#### Entries showing where items appear
------------------------------------------------

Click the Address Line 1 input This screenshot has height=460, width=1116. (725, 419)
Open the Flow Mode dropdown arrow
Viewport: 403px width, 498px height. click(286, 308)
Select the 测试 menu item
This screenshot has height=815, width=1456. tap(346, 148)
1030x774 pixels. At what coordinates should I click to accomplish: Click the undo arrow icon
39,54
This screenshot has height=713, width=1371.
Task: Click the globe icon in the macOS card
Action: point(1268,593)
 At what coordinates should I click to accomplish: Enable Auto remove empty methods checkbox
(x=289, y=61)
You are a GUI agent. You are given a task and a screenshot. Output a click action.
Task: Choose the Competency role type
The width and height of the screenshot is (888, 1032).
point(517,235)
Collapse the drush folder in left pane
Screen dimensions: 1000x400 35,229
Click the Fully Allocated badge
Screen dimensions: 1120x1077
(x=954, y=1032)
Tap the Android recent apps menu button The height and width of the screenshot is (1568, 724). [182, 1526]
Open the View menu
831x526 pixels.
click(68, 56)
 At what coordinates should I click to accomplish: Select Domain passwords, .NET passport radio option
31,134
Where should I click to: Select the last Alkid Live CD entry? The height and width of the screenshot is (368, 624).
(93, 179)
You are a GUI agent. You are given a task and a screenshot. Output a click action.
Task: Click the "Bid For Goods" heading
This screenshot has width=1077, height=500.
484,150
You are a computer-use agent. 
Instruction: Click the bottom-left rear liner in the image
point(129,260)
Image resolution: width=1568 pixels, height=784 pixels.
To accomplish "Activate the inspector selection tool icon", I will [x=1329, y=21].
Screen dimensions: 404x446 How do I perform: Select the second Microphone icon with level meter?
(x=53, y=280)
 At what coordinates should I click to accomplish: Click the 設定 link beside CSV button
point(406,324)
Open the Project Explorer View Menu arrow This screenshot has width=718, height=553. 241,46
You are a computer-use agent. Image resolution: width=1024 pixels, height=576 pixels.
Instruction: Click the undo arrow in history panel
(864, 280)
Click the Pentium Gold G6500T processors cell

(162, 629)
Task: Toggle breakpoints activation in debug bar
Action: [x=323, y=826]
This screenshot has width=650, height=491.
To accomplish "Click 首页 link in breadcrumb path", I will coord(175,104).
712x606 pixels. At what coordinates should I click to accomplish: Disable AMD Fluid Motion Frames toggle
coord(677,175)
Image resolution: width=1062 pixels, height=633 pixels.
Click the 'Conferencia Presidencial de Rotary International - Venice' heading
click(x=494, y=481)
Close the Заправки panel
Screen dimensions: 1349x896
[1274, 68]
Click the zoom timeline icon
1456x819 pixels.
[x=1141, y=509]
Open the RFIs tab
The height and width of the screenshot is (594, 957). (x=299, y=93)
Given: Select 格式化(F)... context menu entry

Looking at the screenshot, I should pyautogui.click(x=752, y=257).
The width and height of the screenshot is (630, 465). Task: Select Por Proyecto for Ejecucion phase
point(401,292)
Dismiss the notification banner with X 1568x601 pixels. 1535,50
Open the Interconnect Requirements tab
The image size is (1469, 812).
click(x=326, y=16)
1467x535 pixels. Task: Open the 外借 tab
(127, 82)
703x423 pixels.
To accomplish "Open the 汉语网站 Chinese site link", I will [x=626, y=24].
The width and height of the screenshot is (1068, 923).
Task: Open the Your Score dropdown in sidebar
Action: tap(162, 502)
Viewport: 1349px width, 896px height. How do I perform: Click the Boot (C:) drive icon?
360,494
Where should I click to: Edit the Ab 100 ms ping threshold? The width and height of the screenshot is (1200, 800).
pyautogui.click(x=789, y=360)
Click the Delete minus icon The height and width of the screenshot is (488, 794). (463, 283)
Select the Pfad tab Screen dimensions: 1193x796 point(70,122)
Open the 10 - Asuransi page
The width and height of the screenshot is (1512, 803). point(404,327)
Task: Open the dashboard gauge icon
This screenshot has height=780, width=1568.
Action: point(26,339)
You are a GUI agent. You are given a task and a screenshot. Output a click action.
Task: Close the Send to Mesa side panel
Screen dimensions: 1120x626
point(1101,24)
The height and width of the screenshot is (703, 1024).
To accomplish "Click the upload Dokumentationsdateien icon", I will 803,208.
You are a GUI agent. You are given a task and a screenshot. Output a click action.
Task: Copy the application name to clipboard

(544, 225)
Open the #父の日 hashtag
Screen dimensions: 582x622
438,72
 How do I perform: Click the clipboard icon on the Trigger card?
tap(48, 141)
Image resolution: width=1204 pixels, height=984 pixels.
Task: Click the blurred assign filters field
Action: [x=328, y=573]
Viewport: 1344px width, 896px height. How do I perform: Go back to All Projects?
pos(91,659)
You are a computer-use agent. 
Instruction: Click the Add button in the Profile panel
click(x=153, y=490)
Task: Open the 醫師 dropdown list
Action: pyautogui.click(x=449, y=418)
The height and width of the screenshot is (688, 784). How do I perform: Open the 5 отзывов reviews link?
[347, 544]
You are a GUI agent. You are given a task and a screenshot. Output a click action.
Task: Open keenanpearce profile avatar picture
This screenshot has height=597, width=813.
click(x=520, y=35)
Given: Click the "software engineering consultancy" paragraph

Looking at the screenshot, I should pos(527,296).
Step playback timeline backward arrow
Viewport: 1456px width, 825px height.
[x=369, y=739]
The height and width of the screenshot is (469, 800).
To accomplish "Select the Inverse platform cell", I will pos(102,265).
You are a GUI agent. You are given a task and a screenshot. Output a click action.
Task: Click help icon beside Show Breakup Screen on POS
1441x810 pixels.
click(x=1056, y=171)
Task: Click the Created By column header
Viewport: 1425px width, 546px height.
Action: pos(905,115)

------------------------------------------------

#### WHAT IS BEING ASKED
Format all of the data above as a JSON list of strings, with one string for each line and no strings for blank lines.

#### RESPONSE BELOW
[
  "Click the Address Line 1 input This screenshot has height=460, width=1116. (725, 419)",
  "Open the Flow Mode dropdown arrow",
  "Viewport: 403px width, 498px height. click(286, 308)",
  "Select the 测试 menu item",
  "This screenshot has height=815, width=1456. tap(346, 148)",
  "1030x774 pixels. At what coordinates should I click to accomplish: Click the undo arrow icon",
  "39,54",
  "This screenshot has height=713, width=1371.",
  "Task: Click the globe icon in the macOS card",
  "Action: point(1268,593)",
  " At what coordinates should I click to accomplish: Enable Auto remove empty methods checkbox",
  "(x=289, y=61)",
  "You are a GUI agent. You are given a task and a screenshot. Output a click action.",
  "Task: Choose the Competency role type",
  "The width and height of the screenshot is (888, 1032).",
  "point(517,235)",
  "Collapse the drush folder in left pane",
  "Screen dimensions: 1000x400 35,229",
  "Click the Fully Allocated badge",
  "Screen dimensions: 1120x1077",
  "(x=954, y=1032)",
  "Tap the Android recent apps menu button The height and width of the screenshot is (1568, 724). [182, 1526]",
  "Open the View menu",
  "831x526 pixels.",
  "click(68, 56)",
  " At what coordinates should I click to accomplish: Select Domain passwords, .NET passport radio option",
  "31,134",
  "Where should I click to: Select the last Alkid Live CD entry? The height and width of the screenshot is (368, 624).",
  "(93, 179)",
  "You are a GUI agent. You are given a task and a screenshot. Output a click action.",
  "Task: Click the \"Bid For Goods\" heading",
  "This screenshot has width=1077, height=500.",
  "484,150",
  "You are a computer-use agent. ",
  "Instruction: Click the bottom-left rear liner in the image",
  "point(129,260)",
  "Image resolution: width=1568 pixels, height=784 pixels.",
  "To accomplish \"Activate the inspector selection tool icon\", I will [x=1329, y=21].",
  "Screen dimensions: 404x446 How do I perform: Select the second Microphone icon with level meter?",
  "(x=53, y=280)",
  " At what coordinates should I click to accomplish: Click the 設定 link beside CSV button",
  "point(406,324)",
  "Open the Project Explorer View Menu arrow This screenshot has width=718, height=553. 241,46",
  "You are a computer-use agent. Image resolution: width=1024 pixels, height=576 pixels.",
  "Instruction: Click the undo arrow in history panel",
  "(864, 280)",
  "Click the Pentium Gold G6500T processors cell",
  "(162, 629)",
  "Task: Toggle breakpoints activation in debug bar",
  "Action: [x=323, y=826]",
  "This screenshot has width=650, height=491.",
  "To accomplish \"Click 首页 link in breadcrumb path\", I will coord(175,104).",
  "712x606 pixels. At what coordinates should I click to accomplish: Disable AMD Fluid Motion Frames toggle",
  "coord(677,175)",
  "Image resolution: width=1062 pixels, height=633 pixels.",
  "Click the 'Conferencia Presidencial de Rotary International - Venice' heading",
  "click(x=494, y=481)",
  "Close the Заправки panel",
  "Screen dimensions: 1349x896",
  "[1274, 68]",
  "Click the zoom timeline icon",
  "1456x819 pixels.",
  "[x=1141, y=509]",
  "Open the RFIs tab",
  "The height and width of the screenshot is (594, 957). (x=299, y=93)",
  "Given: Select 格式化(F)... context menu entry",
  "Looking at the screenshot, I should pyautogui.click(x=752, y=257).",
  "The width and height of the screenshot is (630, 465). Task: Select Por Proyecto for Ejecucion phase",
  "point(401,292)",
  "Dismiss the notification banner with X 1568x601 pixels. 1535,50",
  "Open the Interconnect Requirements tab",
  "The image size is (1469, 812).",
  "click(x=326, y=16)",
  "1467x535 pixels. Task: Open the 外借 tab",
  "(127, 82)",
  "703x423 pixels.",
  "To accomplish \"Open the 汉语网站 Chinese site link\", I will [x=626, y=24].",
  "The width and height of the screenshot is (1068, 923).",
  "Task: Open the Your Score dropdown in sidebar",
  "Action: tap(162, 502)",
  "Viewport: 1349px width, 896px height. How do I perform: Click the Boot (C:) drive icon?",
  "360,494",
  "Where should I click to: Edit the Ab 100 ms ping threshold? The width and height of the screenshot is (1200, 800).",
  "pyautogui.click(x=789, y=360)",
  "Click the Delete minus icon The height and width of the screenshot is (488, 794). (463, 283)",
  "Select the Pfad tab Screen dimensions: 1193x796 point(70,122)",
  "Open the 10 - Asuransi page",
  "The width and height of the screenshot is (1512, 803). point(404,327)",
  "Task: Open the dashboard gauge icon",
  "This screenshot has height=780, width=1568.",
  "Action: point(26,339)",
  "You are a GUI agent. You are given a task and a screenshot. Output a click action.",
  "Task: Close the Send to Mesa side panel",
  "Screen dimensions: 1120x626",
  "point(1101,24)",
  "The height and width of the screenshot is (703, 1024).",
  "To accomplish \"Click the upload Dokumentationsdateien icon\", I will 803,208.",
  "You are a GUI agent. You are given a task and a screenshot. Output a click action.",
  "Task: Copy the application name to clipboard",
  "(544, 225)",
  "Open the #父の日 hashtag",
  "Screen dimensions: 582x622",
  "438,72",
  " How do I perform: Click the clipboard icon on the Trigger card?",
  "tap(48, 141)",
  "Image resolution: width=1204 pixels, height=984 pixels.",
  "Task: Click the blurred assign filters field",
  "Action: [x=328, y=573]",
  "Viewport: 1344px width, 896px height. How do I perform: Go back to All Projects?",
  "pos(91,659)",
  "You are a computer-use agent. ",
  "Instruction: Click the Add button in the Profile panel",
  "click(x=153, y=490)",
  "Task: Open the 醫師 dropdown list",
  "Action: pyautogui.click(x=449, y=418)",
  "The height and width of the screenshot is (688, 784). How do I perform: Open the 5 отзывов reviews link?",
  "[347, 544]",
  "You are a GUI agent. You are given a task and a screenshot. Output a click action.",
  "Task: Open keenanpearce profile avatar picture",
  "This screenshot has height=597, width=813.",
  "click(x=520, y=35)",
  "Given: Click the \"software engineering consultancy\" paragraph",
  "Looking at the screenshot, I should pos(527,296).",
  "Step playback timeline backward arrow",
  "Viewport: 1456px width, 825px height.",
  "[x=369, y=739]",
  "The height and width of the screenshot is (469, 800).",
  "To accomplish \"Select the Inverse platform cell\", I will pos(102,265).",
  "You are a GUI agent. You are given a task and a screenshot. Output a click action.",
  "Task: Click help icon beside Show Breakup Screen on POS",
  "1441x810 pixels.",
  "click(x=1056, y=171)",
  "Task: Click the Created By column header",
  "Viewport: 1425px width, 546px height.",
  "Action: pos(905,115)"
]